What is required:
Can you arrange the items below as a Markdown table with the columns "Number" and "Text", giving each non-blank line its own row, numbered in order?

-------- Stored data

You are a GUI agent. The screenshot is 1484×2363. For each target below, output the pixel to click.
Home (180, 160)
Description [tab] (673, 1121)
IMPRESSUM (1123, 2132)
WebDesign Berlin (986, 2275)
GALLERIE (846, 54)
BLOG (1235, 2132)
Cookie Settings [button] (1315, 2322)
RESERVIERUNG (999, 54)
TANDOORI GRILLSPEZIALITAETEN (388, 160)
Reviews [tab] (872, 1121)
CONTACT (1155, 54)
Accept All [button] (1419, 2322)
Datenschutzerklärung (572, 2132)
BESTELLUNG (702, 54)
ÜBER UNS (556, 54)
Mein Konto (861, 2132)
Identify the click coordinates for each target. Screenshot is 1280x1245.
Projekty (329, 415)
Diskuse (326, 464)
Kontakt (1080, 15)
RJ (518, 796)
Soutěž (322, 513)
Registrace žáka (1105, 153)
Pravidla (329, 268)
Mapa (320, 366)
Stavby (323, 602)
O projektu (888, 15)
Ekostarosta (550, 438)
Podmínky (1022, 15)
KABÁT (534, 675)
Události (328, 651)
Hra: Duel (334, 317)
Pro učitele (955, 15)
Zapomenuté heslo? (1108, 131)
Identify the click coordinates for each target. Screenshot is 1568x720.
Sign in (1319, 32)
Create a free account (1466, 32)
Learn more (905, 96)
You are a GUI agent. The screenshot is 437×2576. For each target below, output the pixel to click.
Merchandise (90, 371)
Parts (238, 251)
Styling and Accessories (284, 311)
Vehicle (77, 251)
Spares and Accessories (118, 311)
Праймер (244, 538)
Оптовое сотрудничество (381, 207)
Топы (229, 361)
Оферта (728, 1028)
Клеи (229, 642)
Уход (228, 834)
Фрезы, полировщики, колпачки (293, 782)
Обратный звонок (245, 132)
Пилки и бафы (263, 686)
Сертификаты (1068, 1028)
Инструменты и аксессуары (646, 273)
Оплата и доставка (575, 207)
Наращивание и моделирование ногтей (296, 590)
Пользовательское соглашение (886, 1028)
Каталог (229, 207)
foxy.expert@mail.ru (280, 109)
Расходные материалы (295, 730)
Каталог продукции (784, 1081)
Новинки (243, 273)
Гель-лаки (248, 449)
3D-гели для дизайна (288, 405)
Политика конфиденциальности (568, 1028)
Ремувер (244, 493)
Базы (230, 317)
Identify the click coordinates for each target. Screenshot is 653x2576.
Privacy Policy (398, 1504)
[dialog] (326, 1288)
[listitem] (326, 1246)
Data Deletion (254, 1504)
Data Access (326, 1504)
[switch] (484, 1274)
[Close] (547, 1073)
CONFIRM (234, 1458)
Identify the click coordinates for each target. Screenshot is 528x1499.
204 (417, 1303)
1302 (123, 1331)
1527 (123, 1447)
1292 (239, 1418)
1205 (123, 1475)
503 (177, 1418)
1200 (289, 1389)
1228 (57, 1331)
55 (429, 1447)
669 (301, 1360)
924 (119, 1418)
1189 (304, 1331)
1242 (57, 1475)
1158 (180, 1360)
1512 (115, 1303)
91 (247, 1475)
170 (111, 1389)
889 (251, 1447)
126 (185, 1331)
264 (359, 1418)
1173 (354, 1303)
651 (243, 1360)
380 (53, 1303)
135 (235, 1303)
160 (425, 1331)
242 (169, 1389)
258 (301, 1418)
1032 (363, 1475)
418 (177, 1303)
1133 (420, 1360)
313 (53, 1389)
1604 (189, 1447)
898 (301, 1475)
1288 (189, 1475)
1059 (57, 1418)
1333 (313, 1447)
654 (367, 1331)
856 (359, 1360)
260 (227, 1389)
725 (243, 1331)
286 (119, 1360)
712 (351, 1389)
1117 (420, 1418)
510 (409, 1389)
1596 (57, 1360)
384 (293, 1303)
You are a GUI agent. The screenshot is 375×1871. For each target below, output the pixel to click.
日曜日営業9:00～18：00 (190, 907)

----------------

Solution to the exercise:
| Number | Text |
|---|---|
| 1 | You are a GUI agent. The screenshot is 1484×2363. For each target below, output the pixel to click. |
| 2 | Home (180, 160) |
| 3 | Description [tab] (673, 1121) |
| 4 | IMPRESSUM (1123, 2132) |
| 5 | WebDesign Berlin (986, 2275) |
| 6 | GALLERIE (846, 54) |
| 7 | BLOG (1235, 2132) |
| 8 | Cookie Settings [button] (1315, 2322) |
| 9 | RESERVIERUNG (999, 54) |
| 10 | TANDOORI GRILLSPEZIALITAETEN (388, 160) |
| 11 | Reviews [tab] (872, 1121) |
| 12 | CONTACT (1155, 54) |
| 13 | Accept All [button] (1419, 2322) |
| 14 | Datenschutzerklärung (572, 2132) |
| 15 | BESTELLUNG (702, 54) |
| 16 | ÜBER UNS (556, 54) |
| 17 | Mein Konto (861, 2132) |
| 18 | Identify the click coordinates for each target. Screenshot is 1280x1245. |
| 19 | Projekty (329, 415) |
| 20 | Diskuse (326, 464) |
| 21 | Kontakt (1080, 15) |
| 22 | RJ (518, 796) |
| 23 | Soutěž (322, 513) |
| 24 | Registrace žáka (1105, 153) |
| 25 | Pravidla (329, 268) |
| 26 | Mapa (320, 366) |
| 27 | Stavby (323, 602) |
| 28 | O projektu (888, 15) |
| 29 | Ekostarosta (550, 438) |
| 30 | Podmínky (1022, 15) |
| 31 | KABÁT (534, 675) |
| 32 | Události (328, 651) |
| 33 | Hra: Duel (334, 317) |
| 34 | Pro učitele (955, 15) |
| 35 | Zapomenuté heslo? (1108, 131) |
| 36 | Identify the click coordinates for each target. Screenshot is 1568x720. |
| 37 | Sign in (1319, 32) |
| 38 | Create a free account (1466, 32) |
| 39 | Learn more (905, 96) |
| 40 | You are a GUI agent. The screenshot is 437×2576. For each target below, output the pixel to click. |
| 41 | Merchandise (90, 371) |
| 42 | Parts (238, 251) |
| 43 | Styling and Accessories (284, 311) |
| 44 | Vehicle (77, 251) |
| 45 | Spares and Accessories (118, 311) |
| 46 | Праймер (244, 538) |
| 47 | Оптовое сотрудничество (381, 207) |
| 48 | Топы (229, 361) |
| 49 | Оферта (728, 1028) |
| 50 | Клеи (229, 642) |
| 51 | Уход (228, 834) |
| 52 | Фрезы, полировщики, колпачки (293, 782) |
| 53 | Обратный звонок (245, 132) |
| 54 | Пилки и бафы (263, 686) |
| 55 | Сертификаты (1068, 1028) |
| 56 | Инструменты и аксессуары (646, 273) |
| 57 | Оплата и доставка (575, 207) |
| 58 | Наращивание и моделирование ногтей (296, 590) |
| 59 | Пользовательское соглашение (886, 1028) |
| 60 | Каталог (229, 207) |
| 61 | foxy.expert@mail.ru (280, 109) |
| 62 | Расходные материалы (295, 730) |
| 63 | Каталог продукции (784, 1081) |
| 64 | Новинки (243, 273) |
| 65 | Гель-лаки (248, 449) |
| 66 | 3D-гели для дизайна (288, 405) |
| 67 | Политика конфиденциальности (568, 1028) |
| 68 | Ремувер (244, 493) |
| 69 | Базы (230, 317) |
| 70 | Identify the click coordinates for each target. Screenshot is 653x2576. |
| 71 | Privacy Policy (398, 1504) |
| 72 | [dialog] (326, 1288) |
| 73 | [listitem] (326, 1246) |
| 74 | Data Deletion (254, 1504) |
| 75 | Data Access (326, 1504) |
| 76 | [switch] (484, 1274) |
| 77 | [Close] (547, 1073) |
| 78 | CONFIRM (234, 1458) |
| 79 | Identify the click coordinates for each target. Screenshot is 528x1499. |
| 80 | 204 (417, 1303) |
| 81 | 1302 (123, 1331) |
| 82 | 1527 (123, 1447) |
| 83 | 1292 (239, 1418) |
| 84 | 1205 (123, 1475) |
| 85 | 503 (177, 1418) |
| 86 | 1200 (289, 1389) |
| 87 | 1228 (57, 1331) |
| 88 | 55 (429, 1447) |
| 89 | 669 (301, 1360) |
| 90 | 924 (119, 1418) |
| 91 | 1189 (304, 1331) |
| 92 | 1242 (57, 1475) |
| 93 | 1158 (180, 1360) |
| 94 | 1512 (115, 1303) |
| 95 | 91 (247, 1475) |
| 96 | 170 (111, 1389) |
| 97 | 889 (251, 1447) |
| 98 | 126 (185, 1331) |
| 99 | 264 (359, 1418) |
| 100 | 1173 (354, 1303) |
| 101 | 651 (243, 1360) |
| 102 | 380 (53, 1303) |
| 103 | 135 (235, 1303) |
| 104 | 160 (425, 1331) |
| 105 | 242 (169, 1389) |
| 106 | 258 (301, 1418) |
| 107 | 1032 (363, 1475) |
| 108 | 418 (177, 1303) |
| 109 | 1133 (420, 1360) |
| 110 | 313 (53, 1389) |
| 111 | 1604 (189, 1447) |
| 112 | 898 (301, 1475) |
| 113 | 1288 (189, 1475) |
| 114 | 1059 (57, 1418) |
| 115 | 1333 (313, 1447) |
| 116 | 654 (367, 1331) |
| 117 | 856 (359, 1360) |
| 118 | 260 (227, 1389) |
| 119 | 725 (243, 1331) |
| 120 | 286 (119, 1360) |
| 121 | 712 (351, 1389) |
| 122 | 1117 (420, 1418) |
| 123 | 510 (409, 1389) |
| 124 | 1596 (57, 1360) |
| 125 | 384 (293, 1303) |
| 126 | You are a GUI agent. The screenshot is 375×1871. For each target below, output the pixel to click. |
| 127 | 日曜日営業9:00～18：00 (190, 907) |